Pretty String Manipulation - regex

I have the following string which I wish to extract parts from:
<FONT COLOR="GREEN">201 KAR 2:340.</FONT>
In this particular case, I wish to extract the numbers 201,2, and 340, which I will later use to concatenate to form another string:
http://www.lrc.state.ky.us/kar/201/002/340reg.htm
I have a solution, but it is not easily readable, and it seems rather clunky. It involves using the mid function. Here it is:
intTitle = CInt(Mid(strFontTag,
InStr(strFontTag, ">") + 1,
(InStr(strFontTag, "KAR") - InStr(strFontTag, ">"))
- 3))
I would like to know if perhaps there is a better way to approach this task.

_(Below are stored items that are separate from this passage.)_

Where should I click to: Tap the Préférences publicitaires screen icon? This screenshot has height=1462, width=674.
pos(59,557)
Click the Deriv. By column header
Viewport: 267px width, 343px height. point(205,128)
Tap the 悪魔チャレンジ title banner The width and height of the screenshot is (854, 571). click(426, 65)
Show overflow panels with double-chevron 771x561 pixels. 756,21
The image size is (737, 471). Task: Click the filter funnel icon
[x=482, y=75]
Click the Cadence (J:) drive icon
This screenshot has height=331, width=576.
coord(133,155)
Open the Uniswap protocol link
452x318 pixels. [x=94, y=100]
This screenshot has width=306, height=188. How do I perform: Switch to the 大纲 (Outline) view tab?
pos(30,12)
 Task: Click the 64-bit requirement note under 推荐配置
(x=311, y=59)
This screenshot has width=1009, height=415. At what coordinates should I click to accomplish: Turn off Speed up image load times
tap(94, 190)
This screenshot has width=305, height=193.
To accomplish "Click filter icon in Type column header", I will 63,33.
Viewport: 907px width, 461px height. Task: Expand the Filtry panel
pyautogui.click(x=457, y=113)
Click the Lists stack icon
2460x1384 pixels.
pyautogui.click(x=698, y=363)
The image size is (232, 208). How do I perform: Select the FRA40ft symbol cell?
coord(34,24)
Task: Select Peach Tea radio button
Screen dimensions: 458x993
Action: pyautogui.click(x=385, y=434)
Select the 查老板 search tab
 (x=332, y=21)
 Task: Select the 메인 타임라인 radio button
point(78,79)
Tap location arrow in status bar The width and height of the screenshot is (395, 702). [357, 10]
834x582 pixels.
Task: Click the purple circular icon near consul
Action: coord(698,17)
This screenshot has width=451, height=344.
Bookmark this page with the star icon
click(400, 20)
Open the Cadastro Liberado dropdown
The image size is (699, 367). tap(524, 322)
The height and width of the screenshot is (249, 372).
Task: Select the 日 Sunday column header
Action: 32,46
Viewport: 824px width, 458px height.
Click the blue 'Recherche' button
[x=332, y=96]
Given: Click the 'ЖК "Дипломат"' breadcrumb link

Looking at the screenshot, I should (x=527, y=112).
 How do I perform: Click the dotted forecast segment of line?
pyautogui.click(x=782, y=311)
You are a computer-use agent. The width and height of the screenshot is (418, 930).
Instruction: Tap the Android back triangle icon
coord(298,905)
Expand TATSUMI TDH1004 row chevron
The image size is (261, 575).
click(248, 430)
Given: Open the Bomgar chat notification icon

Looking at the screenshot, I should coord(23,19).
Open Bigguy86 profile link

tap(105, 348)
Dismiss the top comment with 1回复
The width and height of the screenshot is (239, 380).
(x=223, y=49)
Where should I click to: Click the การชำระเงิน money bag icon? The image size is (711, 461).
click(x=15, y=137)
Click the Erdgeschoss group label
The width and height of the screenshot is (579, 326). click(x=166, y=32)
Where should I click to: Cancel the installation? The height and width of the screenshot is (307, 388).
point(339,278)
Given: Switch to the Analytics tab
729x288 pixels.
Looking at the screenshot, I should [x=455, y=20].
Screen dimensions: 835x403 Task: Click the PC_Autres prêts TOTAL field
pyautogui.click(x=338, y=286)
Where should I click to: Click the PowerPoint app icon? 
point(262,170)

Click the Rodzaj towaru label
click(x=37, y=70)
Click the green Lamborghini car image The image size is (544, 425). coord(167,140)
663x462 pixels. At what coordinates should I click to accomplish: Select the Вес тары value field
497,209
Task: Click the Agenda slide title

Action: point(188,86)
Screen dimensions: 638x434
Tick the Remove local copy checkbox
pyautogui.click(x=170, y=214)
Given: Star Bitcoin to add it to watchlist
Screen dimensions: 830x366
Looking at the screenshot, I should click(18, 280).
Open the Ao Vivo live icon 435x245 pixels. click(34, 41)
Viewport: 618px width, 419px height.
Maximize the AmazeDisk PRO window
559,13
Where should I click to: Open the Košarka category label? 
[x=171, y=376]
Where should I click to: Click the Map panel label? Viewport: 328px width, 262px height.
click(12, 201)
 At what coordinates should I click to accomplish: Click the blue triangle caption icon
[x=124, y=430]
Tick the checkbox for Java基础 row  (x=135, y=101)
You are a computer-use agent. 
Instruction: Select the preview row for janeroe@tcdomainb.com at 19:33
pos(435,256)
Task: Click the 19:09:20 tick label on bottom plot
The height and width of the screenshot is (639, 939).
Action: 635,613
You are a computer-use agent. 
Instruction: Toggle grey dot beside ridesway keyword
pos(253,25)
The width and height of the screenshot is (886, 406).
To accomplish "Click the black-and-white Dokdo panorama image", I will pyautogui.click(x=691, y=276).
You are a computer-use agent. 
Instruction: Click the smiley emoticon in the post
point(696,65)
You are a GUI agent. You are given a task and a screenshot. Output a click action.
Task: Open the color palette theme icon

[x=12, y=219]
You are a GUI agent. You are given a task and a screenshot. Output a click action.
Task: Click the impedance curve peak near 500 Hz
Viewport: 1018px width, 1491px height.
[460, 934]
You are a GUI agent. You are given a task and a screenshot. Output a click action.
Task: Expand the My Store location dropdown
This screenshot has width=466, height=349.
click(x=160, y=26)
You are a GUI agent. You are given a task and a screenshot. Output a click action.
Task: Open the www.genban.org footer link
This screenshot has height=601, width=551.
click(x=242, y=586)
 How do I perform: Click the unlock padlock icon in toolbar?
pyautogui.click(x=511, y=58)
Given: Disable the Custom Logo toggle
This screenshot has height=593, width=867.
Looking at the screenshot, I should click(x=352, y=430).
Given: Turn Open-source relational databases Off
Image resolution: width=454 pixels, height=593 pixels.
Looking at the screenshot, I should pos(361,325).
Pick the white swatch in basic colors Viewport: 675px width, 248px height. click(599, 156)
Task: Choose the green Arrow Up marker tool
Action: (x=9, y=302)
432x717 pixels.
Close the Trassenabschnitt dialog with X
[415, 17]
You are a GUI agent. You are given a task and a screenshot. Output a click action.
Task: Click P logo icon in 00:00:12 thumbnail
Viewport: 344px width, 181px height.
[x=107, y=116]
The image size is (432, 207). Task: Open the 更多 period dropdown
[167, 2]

I realize I could make some descriptive variable names, like intPosOfEndOfOpeningFontTag to describe what the first InStr function does, but it still feels clunky to me.
Should I be using some sort of split function, or regex, or some more elegant way that I have not come across yet? I have been manipulating strings in this fashion for years, and I just feel there must be a better way. Thanks.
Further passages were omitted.